The Lakers and Sacramento Kings played each other Friday at Staples Center. No better time to ponder lottery percentages.
The Lakers have the worst record in the Western Conference, the Kings are the West's second-worst, and they'll both be in attendance May 20 when the draft order is officially determined.
The Lakers (20-39) are tied with Boston for the NBA's fourth-worst record, giving them an 11.9% chance of winning the top pick.
Milwaukee (11-46) is the runaway favorite to grab the league's worst record, but the Bucks have only a 25% chance of winning the top pick in the June 26 draft.
Philadelphia (15-43) currently has the NBA's second-worst record, good for a 19.9% shot at the top pick, followed by Orlando (18-42) with a 15.6% chance at No. 1.
The Lakers couldn't be less comfortable discussing their season of misery, which was eased somewhat Friday with their 126-122 victory over the Kings. They're still well within reach of their worst winning percentage since moving to Los Angeles in 1960, a distinction held right now by the 1974-75 Lakers, who staggered to a 30-52 record.
General Manager Mitch Kupchak acknowledged last week the Lakers were "not having a good year," about as in-depth an analysis you'll get from an obviously embarrassed franchise.
But stick around Lakers employees long enough and you'll hear the sad tale of Memphis, which finished with the league's worst record in 2007 and didn't get the first, second or third pick in the draft that season. Three teams passed them in the lottery draw — Portland, Seattle and Atlanta.
The Trail Blazers took Greg Oden (oops) and Seattle took Kevin Durant. Sorry, Memphis.
Maybe that's actually good news for the Lakers, who are bad but not Milwaukee bad. Or Philadelphia bad. Or Orlando bad (as of now).
They can finish with the NBA's fourth-worst overall record and still have a crack at the top spot.
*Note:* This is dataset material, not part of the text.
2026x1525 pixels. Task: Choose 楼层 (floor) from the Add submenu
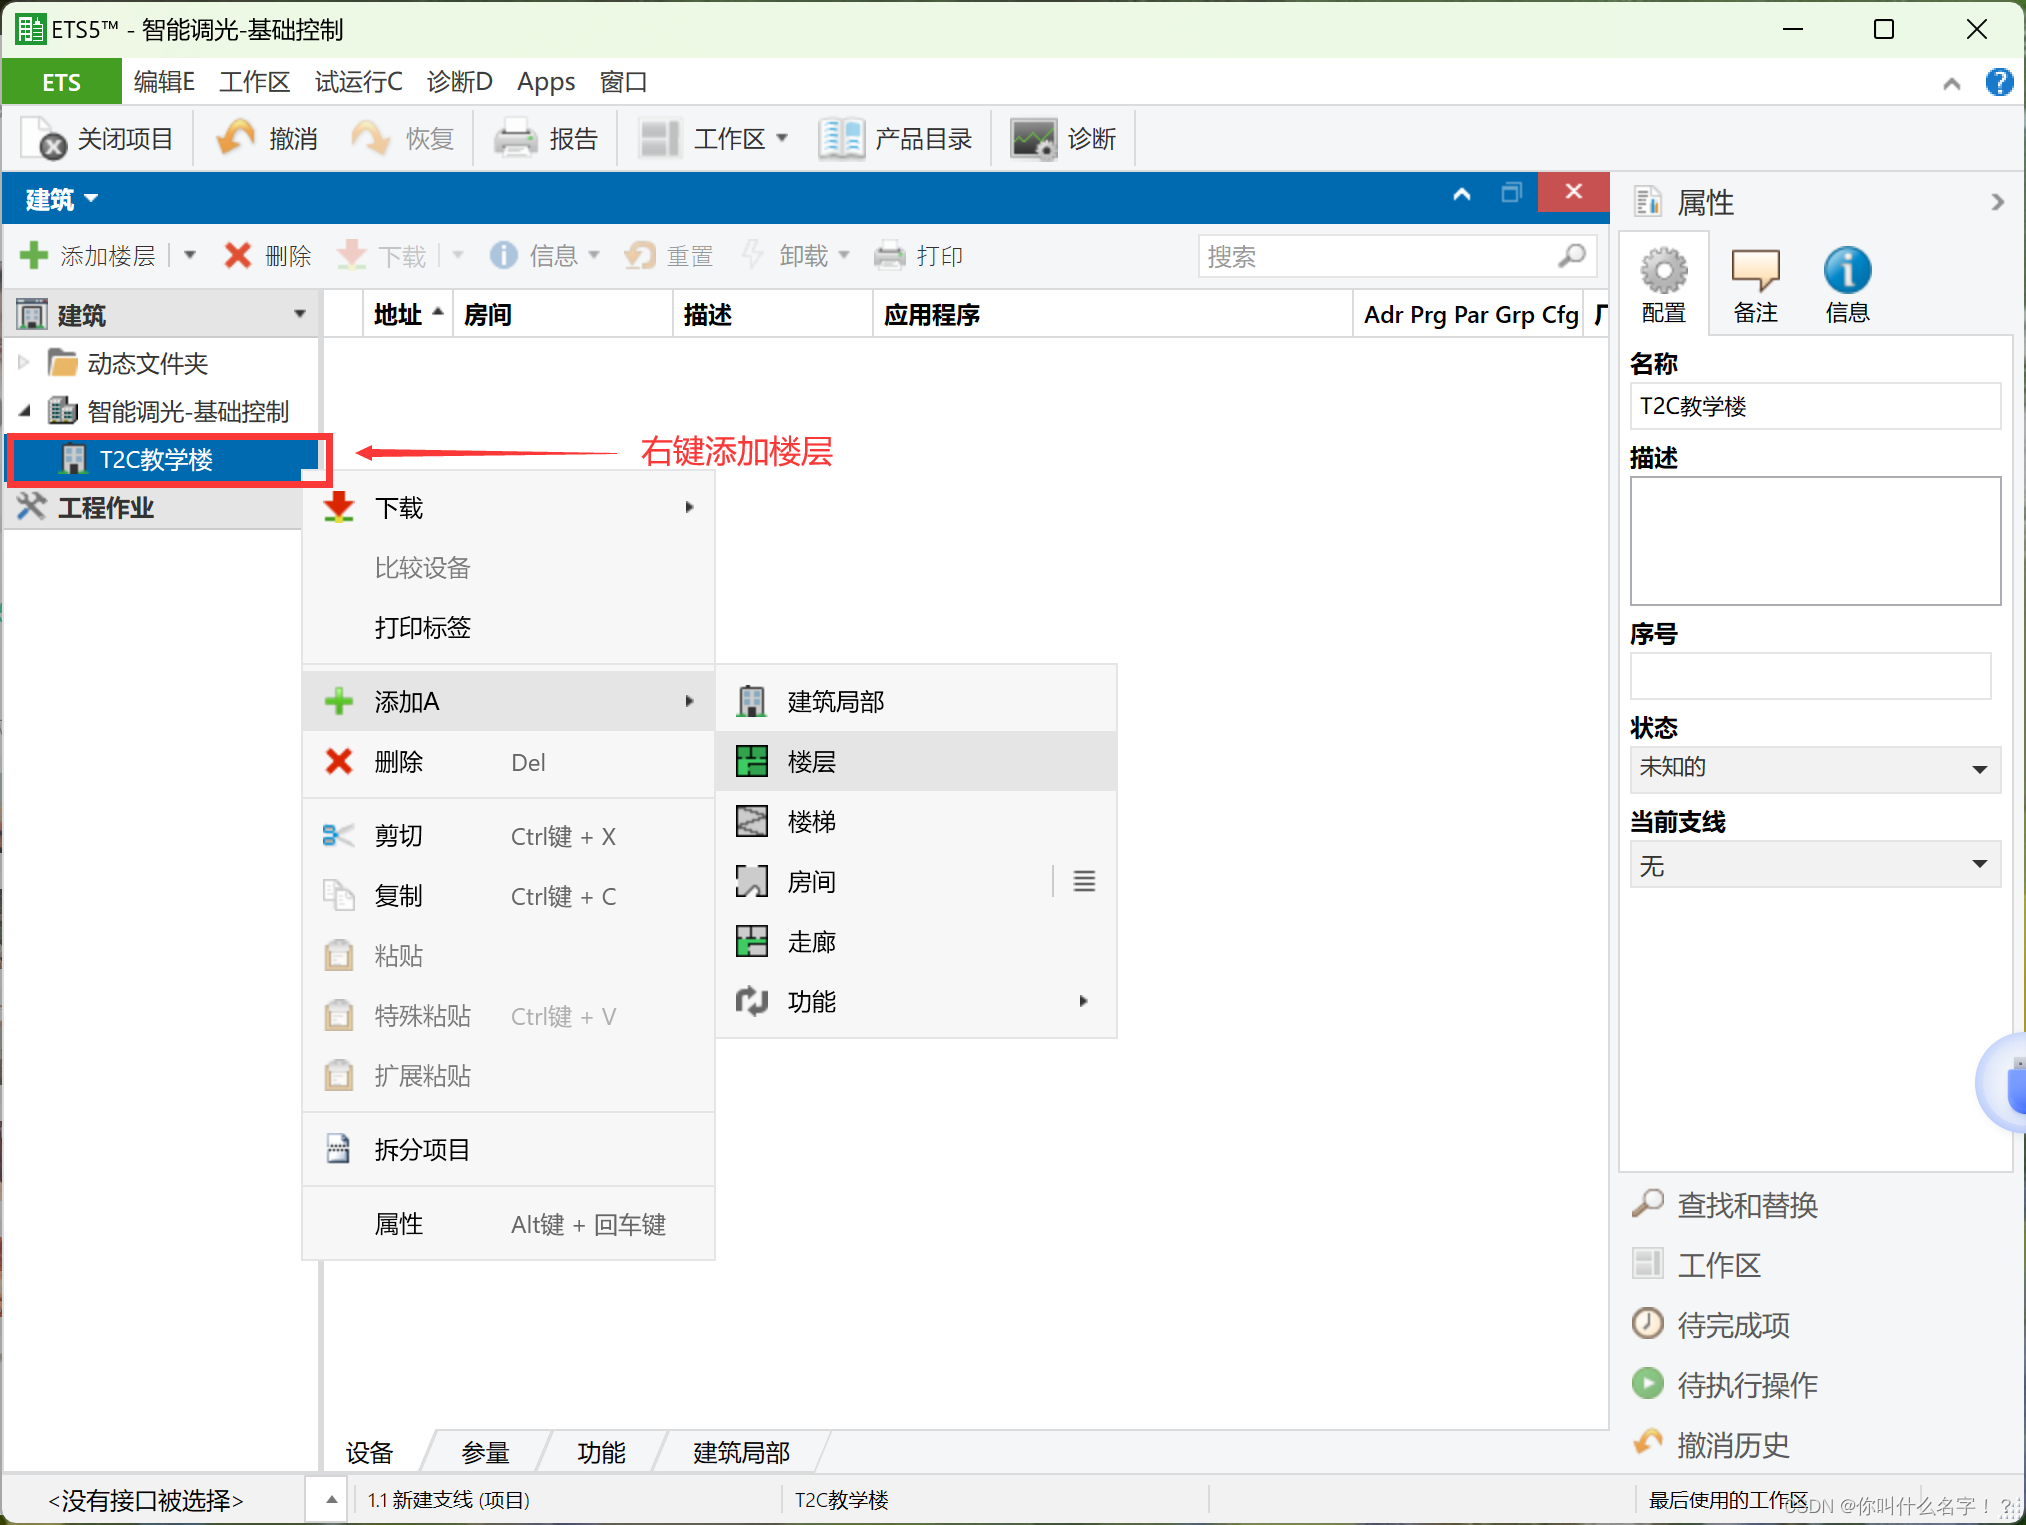[811, 762]
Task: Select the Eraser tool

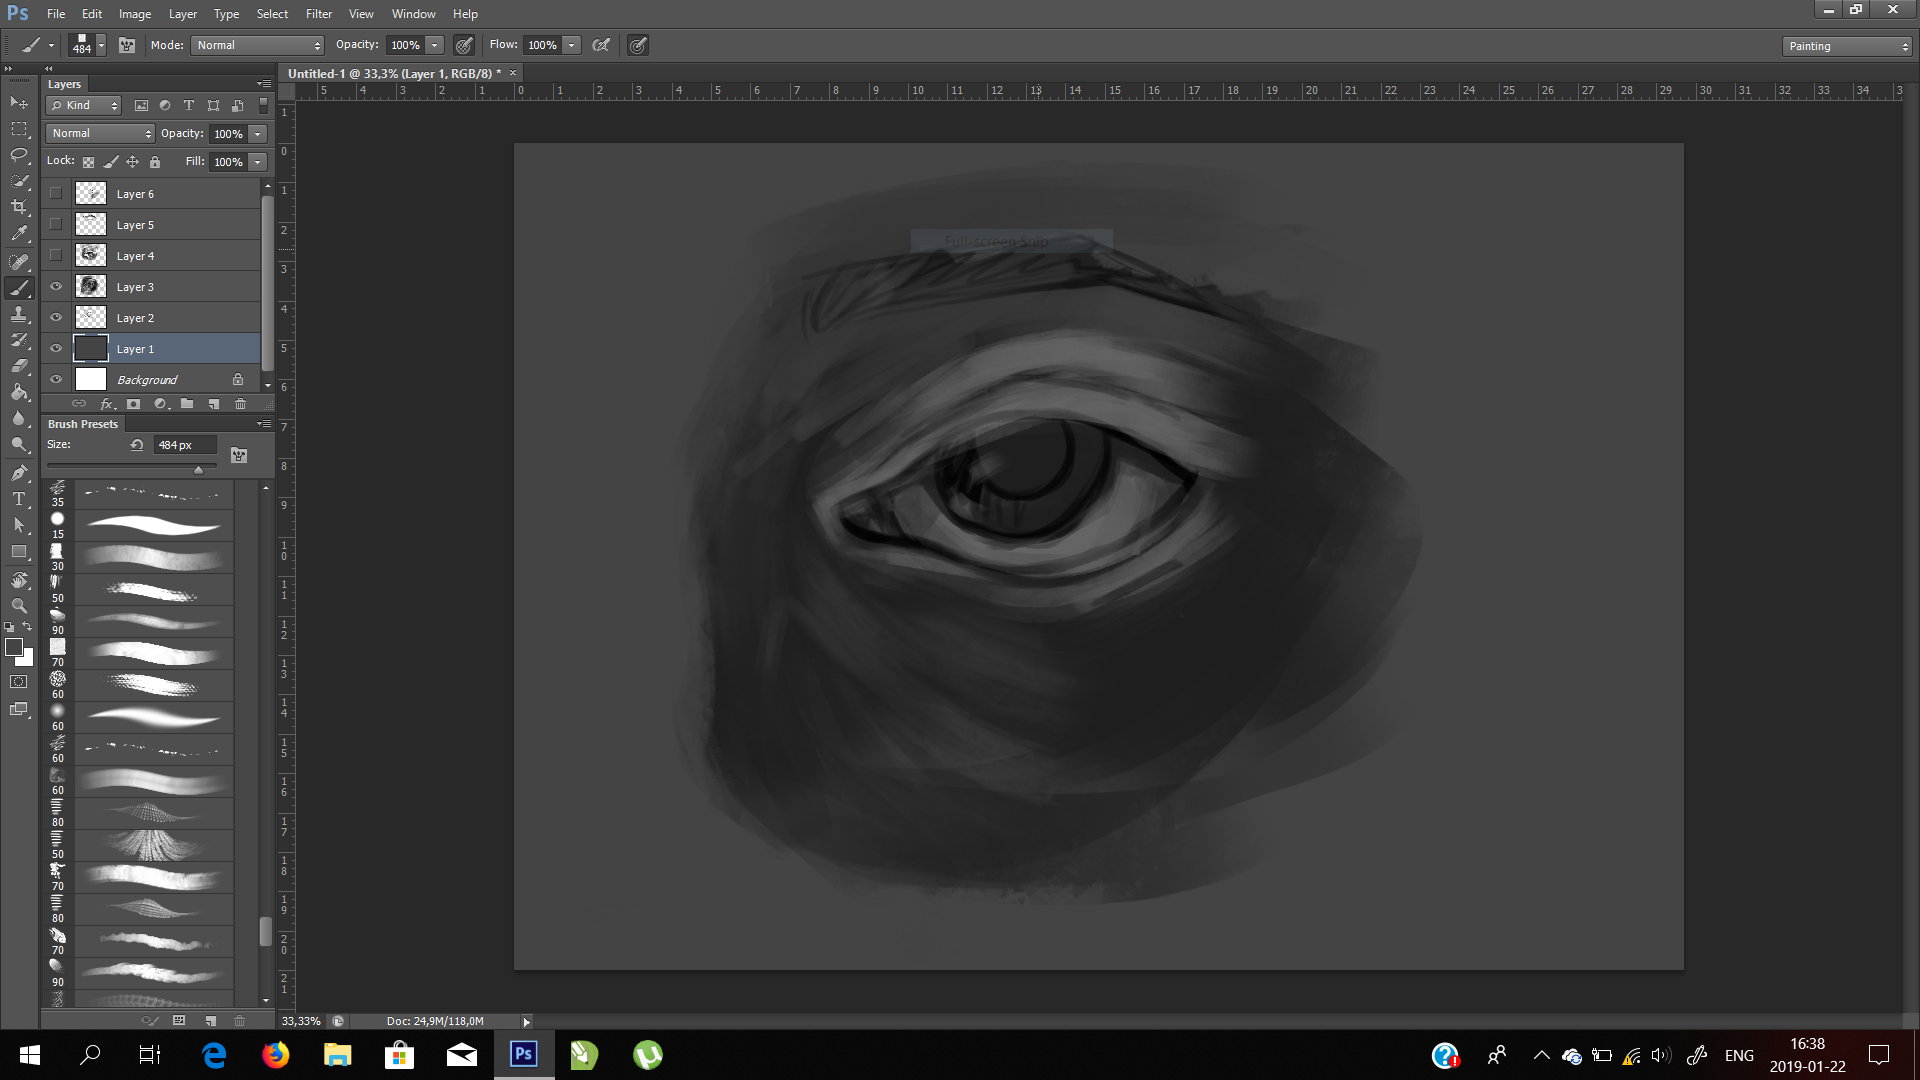Action: pos(19,366)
The top four college players are routinely believed to be Kansas center Joel Embiid, Duke small forward Jabari Parker, Kansas small forward Andrew Wiggins and Kentucky power forward Julius Randle.
Australian point guard Dante Exum is a wild card who might also eventually be sprinkled among those players. He doesn't play in the NCAA but is eligible for this year's draft.
Why couldn't the Lakers win more than three championships with Shaquille O'Neal and Kobe Bryant?
Phil Jackson might have some ideas.
The former Lakers coach presided over one of the best runs in franchise history but also one with a surprisingly short life span.
One reason could have been O'Neal's lack of work ethic.
"Shaq didn't work at it," Jackson said Friday at the MIT Sloan Sports Analytics Conference, according to USA Today Sports.
"Michael [Jordan] was able to succeed despite all kinds of limitations in his game. He couldn't hit an outside shot. He couldn't defend. But all of that went away because of his work ethic. Kobe saw that as a pinnacle that he had to reach, and he took it to a whole new level."
O'Neal and Bryant managed to put their differences behind them to win consecutive titles in 2000, 2001 and 2002, but O'Neal was traded in July 2004 after the Lakers were thumped in five games by Detroit in the NBA Finals.
"Shaq had a clown role he had to play," Jackson said. "So that was part of the rift."
Bryant, of course, is deathly serious when it comes to basketball.